An HTML page normally consists of HTML tags that tell the browser what to display, with other rules that also describe how the HTML should look. A page created through React reframes that page as a series of components that each serve a different function. The image components need to have the ability to be dragged onto the targets. The targets need to be able to accept a dragged image, and need to be able to indicate whether the image dragged onto the target corresponds with the correct plate. The scoreboard needs to know how many states have been correctly matched at any given time. The components also have the ability to respond when a user clicks, types, or drags other components into them.

In a well designed React application, each component uses information from the component that contains it in order to behave (or, um, react) as the application is used. Building the pathways for how this information flows from one component into another is deliberately designed so that each component can act independently from another.

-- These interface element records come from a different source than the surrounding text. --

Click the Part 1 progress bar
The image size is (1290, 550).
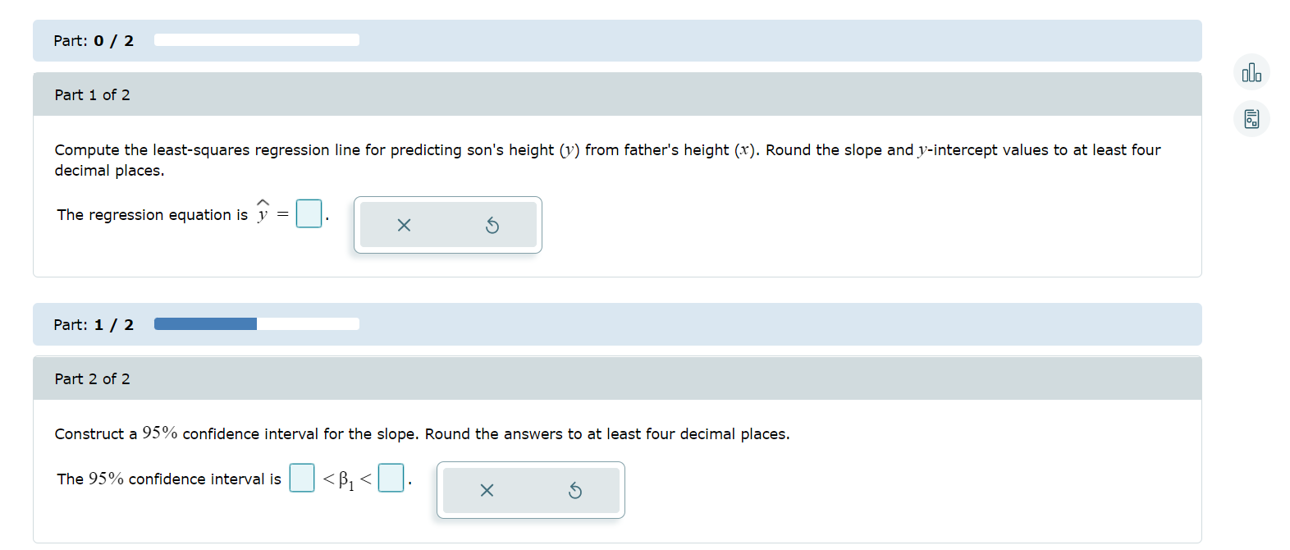[256, 39]
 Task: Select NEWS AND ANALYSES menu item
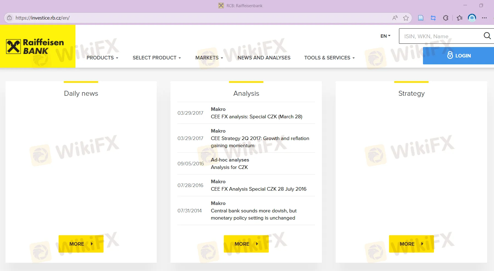pos(264,58)
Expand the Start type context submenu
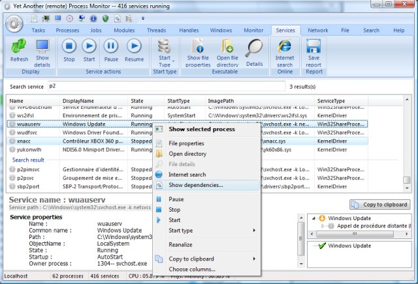 point(210,231)
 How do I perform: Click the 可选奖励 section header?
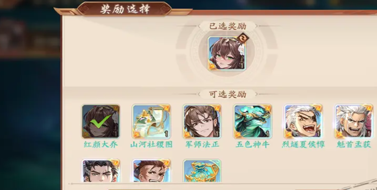click(227, 94)

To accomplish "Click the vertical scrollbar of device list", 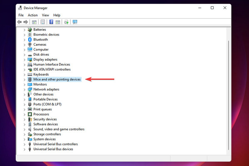I will coord(228,95).
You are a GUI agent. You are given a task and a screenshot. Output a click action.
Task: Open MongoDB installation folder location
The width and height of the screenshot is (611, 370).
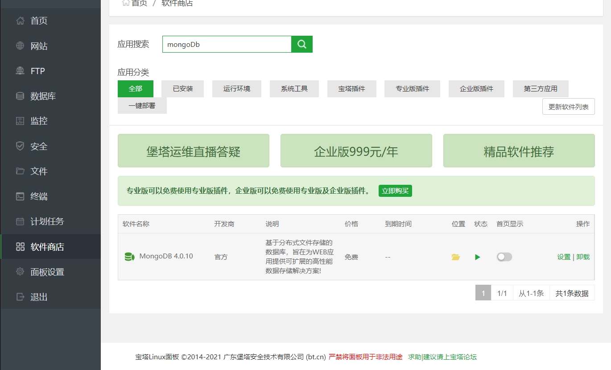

When I first started working on creating States and Plates, I started with a fully formed webpage that looked much like the final product above. I followed the React documents that then suggested breaking the page down into components, one by one. I did this without really understanding in detail what I was doing, but was able to get the components to each have the appearance of the original web page, which felt like real progress. Eventually, my progress was halted when I reached the limits of what I understood. I needed help.

It was at this point when I picked up a book on React and started working through the basics. I began to understand better what the guiding philosophies of React were - the design decisions, the behaviors that one component had in response to another, and how to think through an application the React way. This was where it was helpful to read the perspectives of some people much more experienced then me - I understood the vocabulary they used and could make the connections I needed to make progress.

With some of the basics figured out, I rethought the application from scratch. Rather than starting with the webpage as a whole, I started creating components and making sure each one worked as expected before moving on.

By the end, I felt comfortable thinking about my application both from a bird's eye view and on an individual component level. I needed to have the experience of breaking the idea down into individual pieces and seeing how they interacted with each other to produce the whole. I needed to take time seeing what rules guided the function of one component in order to understand the whole. If I had started by reading the documentation as my step one, I would not have had the context that the big picture view of the application yielded for when I actually did so in my learning. Both views were important, and neither view was sufficient on its own to lead to full understanding or transfer.

We need to give our students opportunities to have both views of the content we teach. Insisting that student mastery of the basics is a necessary gatekeeper to higher levels of thought misses opportunities to understand the context of that basic knowledge. Student exploration of concepts through Desmos or Geogebra or problem solving is a great way to engage with the standards of mathematical practice, but without discussion, review of underlying concepts, or (gasp!) direct instruction where needed, opportunities for growth might be limited.

Let's make sure, as a team, that we are attacking this problem from both ends.